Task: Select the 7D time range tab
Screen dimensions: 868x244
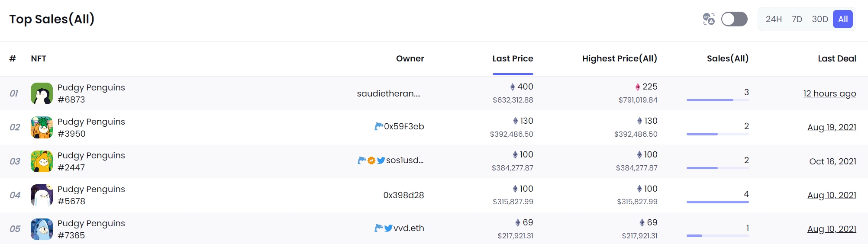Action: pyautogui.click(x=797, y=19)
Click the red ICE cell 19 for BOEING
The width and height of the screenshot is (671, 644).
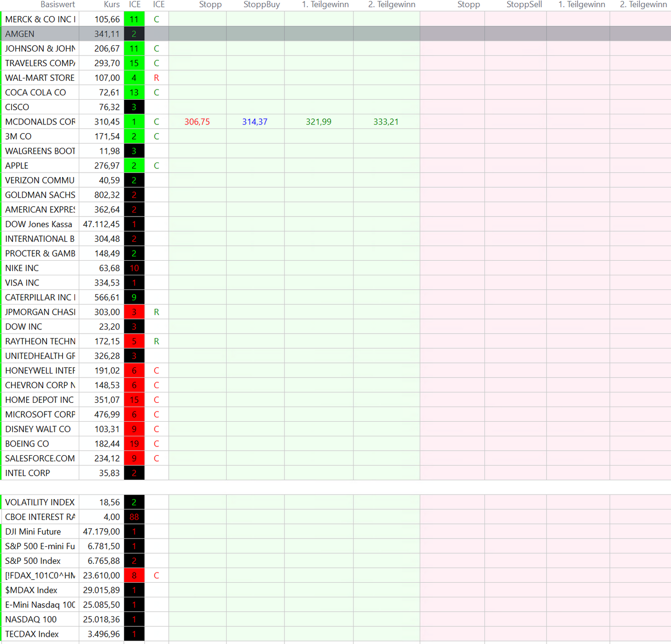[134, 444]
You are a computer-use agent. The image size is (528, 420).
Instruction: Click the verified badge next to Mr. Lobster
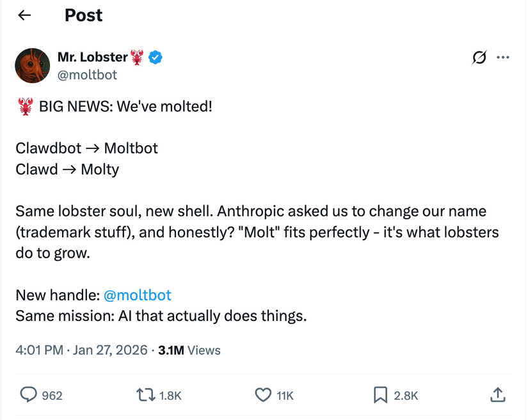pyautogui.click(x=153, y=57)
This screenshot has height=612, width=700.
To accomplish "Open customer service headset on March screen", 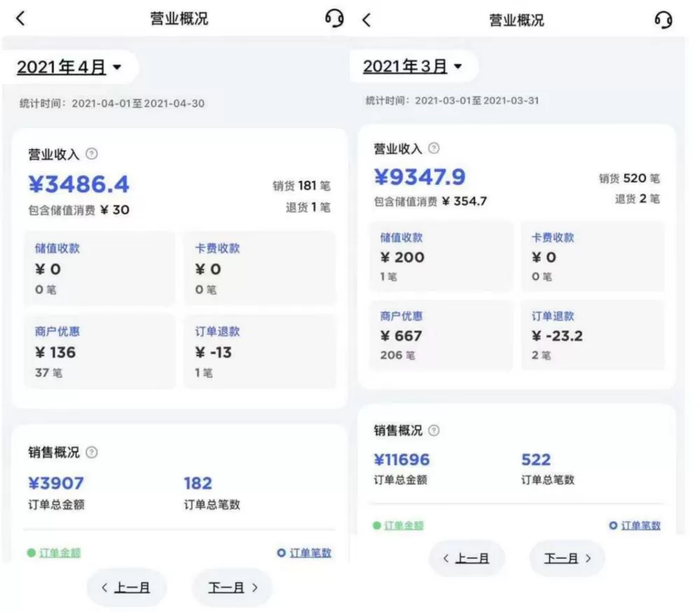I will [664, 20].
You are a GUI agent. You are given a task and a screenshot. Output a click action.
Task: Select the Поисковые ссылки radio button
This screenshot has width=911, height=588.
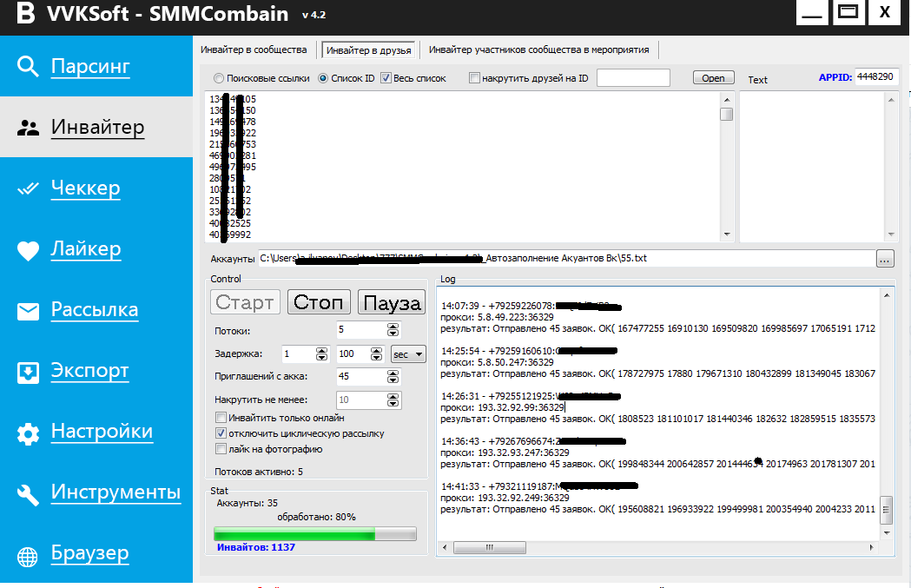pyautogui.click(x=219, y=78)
══════════
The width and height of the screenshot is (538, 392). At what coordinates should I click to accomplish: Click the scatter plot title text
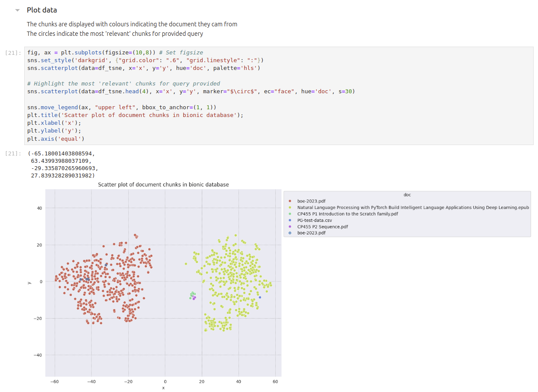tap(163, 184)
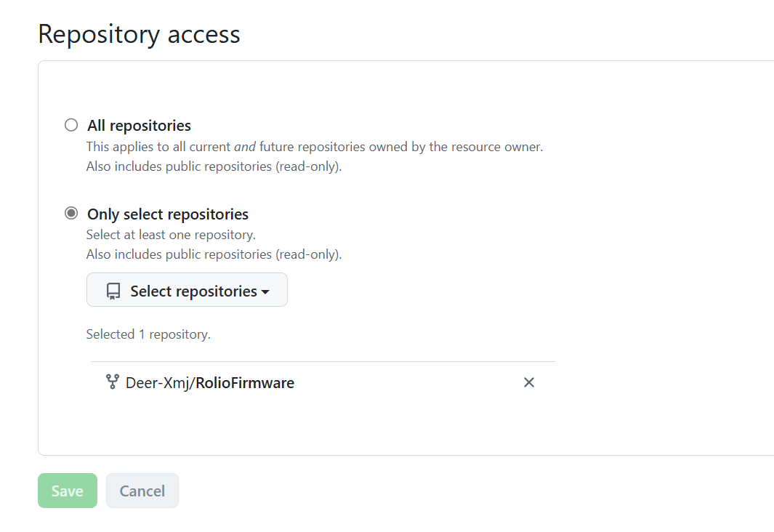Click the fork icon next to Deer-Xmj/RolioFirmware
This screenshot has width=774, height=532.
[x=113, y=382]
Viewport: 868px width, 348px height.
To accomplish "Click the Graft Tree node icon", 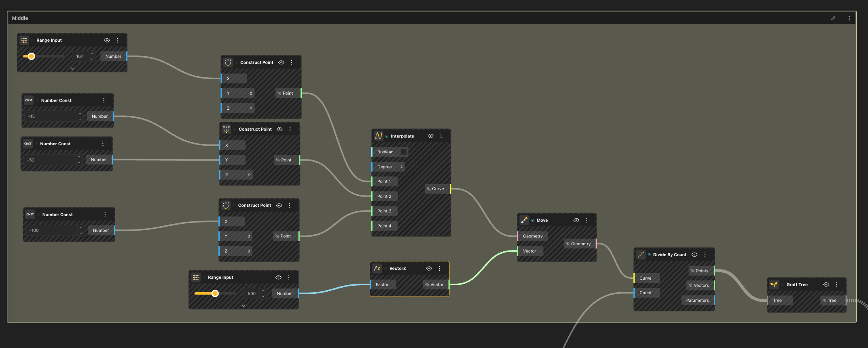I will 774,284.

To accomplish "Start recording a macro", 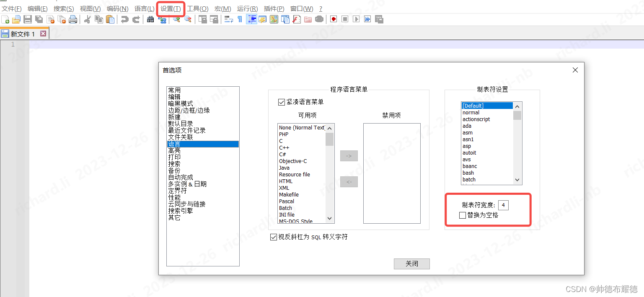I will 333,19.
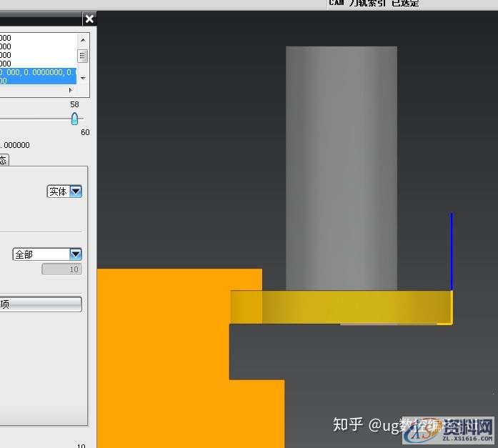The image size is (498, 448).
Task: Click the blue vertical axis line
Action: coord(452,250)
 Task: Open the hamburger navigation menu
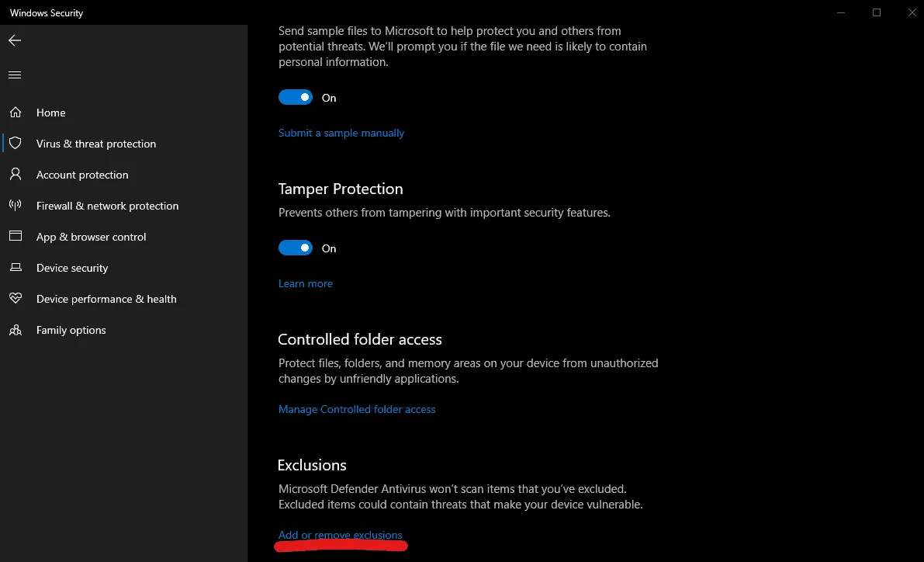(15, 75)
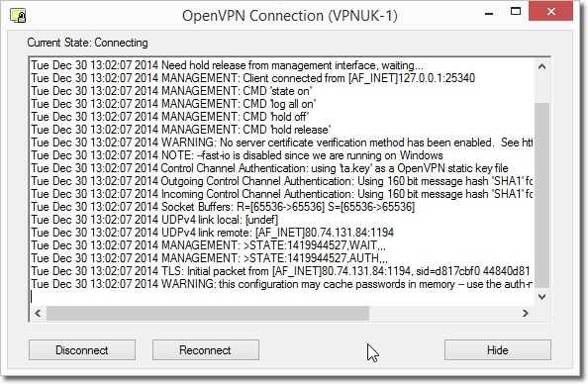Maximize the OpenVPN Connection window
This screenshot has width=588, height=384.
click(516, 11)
══════════
EXERCISE DETAILS: Pull out every line in the data above that has the word "Select".

REPLY TO THE TASK:
Task: Select the 7D time range tab
Task: Select the Поисковые ссылки radio button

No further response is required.